# Work to complete:
Read the entries that follow and give each one again precisely.

# Items from a data source:
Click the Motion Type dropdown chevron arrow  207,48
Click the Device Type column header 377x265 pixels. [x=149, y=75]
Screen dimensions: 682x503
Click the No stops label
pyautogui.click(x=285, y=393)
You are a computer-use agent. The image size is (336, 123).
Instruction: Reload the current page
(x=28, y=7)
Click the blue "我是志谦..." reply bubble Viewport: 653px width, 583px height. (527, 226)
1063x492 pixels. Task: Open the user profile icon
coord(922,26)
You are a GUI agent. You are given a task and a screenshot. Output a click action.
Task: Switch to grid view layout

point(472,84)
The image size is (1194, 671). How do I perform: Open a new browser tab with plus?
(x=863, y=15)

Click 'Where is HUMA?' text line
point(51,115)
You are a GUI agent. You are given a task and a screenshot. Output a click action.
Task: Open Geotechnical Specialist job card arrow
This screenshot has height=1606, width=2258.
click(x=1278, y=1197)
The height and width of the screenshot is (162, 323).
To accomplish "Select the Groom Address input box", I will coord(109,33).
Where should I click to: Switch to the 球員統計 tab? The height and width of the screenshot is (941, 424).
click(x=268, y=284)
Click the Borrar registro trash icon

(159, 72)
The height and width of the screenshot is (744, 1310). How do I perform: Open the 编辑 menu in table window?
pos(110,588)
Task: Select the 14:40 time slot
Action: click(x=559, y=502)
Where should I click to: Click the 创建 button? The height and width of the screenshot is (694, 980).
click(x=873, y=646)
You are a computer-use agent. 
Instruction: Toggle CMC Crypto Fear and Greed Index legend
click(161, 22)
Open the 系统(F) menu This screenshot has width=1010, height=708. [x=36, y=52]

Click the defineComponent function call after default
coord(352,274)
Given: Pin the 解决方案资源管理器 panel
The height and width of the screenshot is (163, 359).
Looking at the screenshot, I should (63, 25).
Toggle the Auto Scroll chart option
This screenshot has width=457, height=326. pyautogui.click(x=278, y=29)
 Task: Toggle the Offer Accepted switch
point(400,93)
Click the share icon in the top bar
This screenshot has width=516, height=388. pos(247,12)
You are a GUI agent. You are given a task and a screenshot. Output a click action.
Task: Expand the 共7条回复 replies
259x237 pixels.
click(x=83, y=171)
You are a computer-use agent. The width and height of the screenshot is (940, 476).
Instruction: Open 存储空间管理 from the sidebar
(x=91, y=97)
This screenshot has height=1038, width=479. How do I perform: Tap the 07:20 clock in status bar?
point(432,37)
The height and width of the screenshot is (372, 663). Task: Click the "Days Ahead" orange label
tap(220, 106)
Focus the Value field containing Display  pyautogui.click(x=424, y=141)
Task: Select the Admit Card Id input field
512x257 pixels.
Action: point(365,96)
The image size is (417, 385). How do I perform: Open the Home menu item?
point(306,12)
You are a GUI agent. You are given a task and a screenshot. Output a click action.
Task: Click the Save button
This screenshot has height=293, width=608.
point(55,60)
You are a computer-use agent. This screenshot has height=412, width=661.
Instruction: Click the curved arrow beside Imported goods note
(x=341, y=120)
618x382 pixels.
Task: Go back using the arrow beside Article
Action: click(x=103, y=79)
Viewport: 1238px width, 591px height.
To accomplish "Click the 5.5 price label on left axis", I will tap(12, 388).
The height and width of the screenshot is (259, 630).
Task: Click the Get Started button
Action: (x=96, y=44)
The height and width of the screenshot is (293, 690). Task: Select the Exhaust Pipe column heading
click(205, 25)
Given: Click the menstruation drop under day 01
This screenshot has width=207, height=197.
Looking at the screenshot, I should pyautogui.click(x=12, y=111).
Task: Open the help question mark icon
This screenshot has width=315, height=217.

# Output of the exercise:
Click the Motion Type dropdown chevron arrow  207,48
Click the Device Type column header 377x265 pixels. [x=149, y=75]
Screen dimensions: 682x503
Click the No stops label
pyautogui.click(x=285, y=393)
You are a computer-use agent. The image size is (336, 123).
Instruction: Reload the current page
(x=28, y=7)
Click the blue "我是志谦..." reply bubble Viewport: 653px width, 583px height. (527, 226)
1063x492 pixels. Task: Open the user profile icon
coord(922,26)
You are a GUI agent. You are given a task and a screenshot. Output a click action.
Task: Switch to grid view layout

point(472,84)
The image size is (1194, 671). How do I perform: Open a new browser tab with plus?
(x=863, y=15)

Click 'Where is HUMA?' text line
point(51,115)
You are a GUI agent. You are given a task and a screenshot. Output a click action.
Task: Open Geotechnical Specialist job card arrow
This screenshot has height=1606, width=2258.
click(x=1278, y=1197)
The height and width of the screenshot is (162, 323).
To accomplish "Select the Groom Address input box", I will coord(109,33).
Where should I click to: Switch to the 球員統計 tab? The height and width of the screenshot is (941, 424).
click(x=268, y=284)
Click the Borrar registro trash icon

(159, 72)
The height and width of the screenshot is (744, 1310). How do I perform: Open the 编辑 menu in table window?
pos(110,588)
Task: Select the 14:40 time slot
Action: click(x=559, y=502)
Where should I click to: Click the 创建 button? The height and width of the screenshot is (694, 980).
click(x=873, y=646)
You are a computer-use agent. 
Instruction: Toggle CMC Crypto Fear and Greed Index legend
click(161, 22)
Open the 系统(F) menu This screenshot has width=1010, height=708. [x=36, y=52]

Click the defineComponent function call after default
coord(352,274)
Given: Pin the 解决方案资源管理器 panel
The height and width of the screenshot is (163, 359).
Looking at the screenshot, I should (63, 25).
Toggle the Auto Scroll chart option
This screenshot has width=457, height=326. pyautogui.click(x=278, y=29)
 Task: Toggle the Offer Accepted switch
point(400,93)
Click the share icon in the top bar
This screenshot has width=516, height=388. pos(247,12)
You are a GUI agent. You are given a task and a screenshot. Output a click action.
Task: Expand the 共7条回复 replies
259x237 pixels.
click(x=83, y=171)
You are a computer-use agent. The width and height of the screenshot is (940, 476).
Instruction: Open 存储空间管理 from the sidebar
(x=91, y=97)
This screenshot has height=1038, width=479. How do I perform: Tap the 07:20 clock in status bar?
point(432,37)
The height and width of the screenshot is (372, 663). Task: Click the "Days Ahead" orange label
tap(220, 106)
Focus the Value field containing Display  pyautogui.click(x=424, y=141)
Task: Select the Admit Card Id input field
512x257 pixels.
Action: point(365,96)
The image size is (417, 385). How do I perform: Open the Home menu item?
point(306,12)
You are a GUI agent. You are given a task and a screenshot. Output a click action.
Task: Click the Save button
This screenshot has height=293, width=608.
point(55,60)
You are a computer-use agent. This screenshot has height=412, width=661.
Instruction: Click the curved arrow beside Imported goods note
(x=341, y=120)
618x382 pixels.
Task: Go back using the arrow beside Article
Action: click(x=103, y=79)
Viewport: 1238px width, 591px height.
To accomplish "Click the 5.5 price label on left axis", I will tap(12, 388).
The height and width of the screenshot is (259, 630).
Task: Click the Get Started button
Action: (x=96, y=44)
The height and width of the screenshot is (293, 690). Task: Select the Exhaust Pipe column heading
click(205, 25)
Given: Click the menstruation drop under day 01
This screenshot has width=207, height=197.
Looking at the screenshot, I should pyautogui.click(x=12, y=111).
Task: Open the help question mark icon
This screenshot has width=315, height=217.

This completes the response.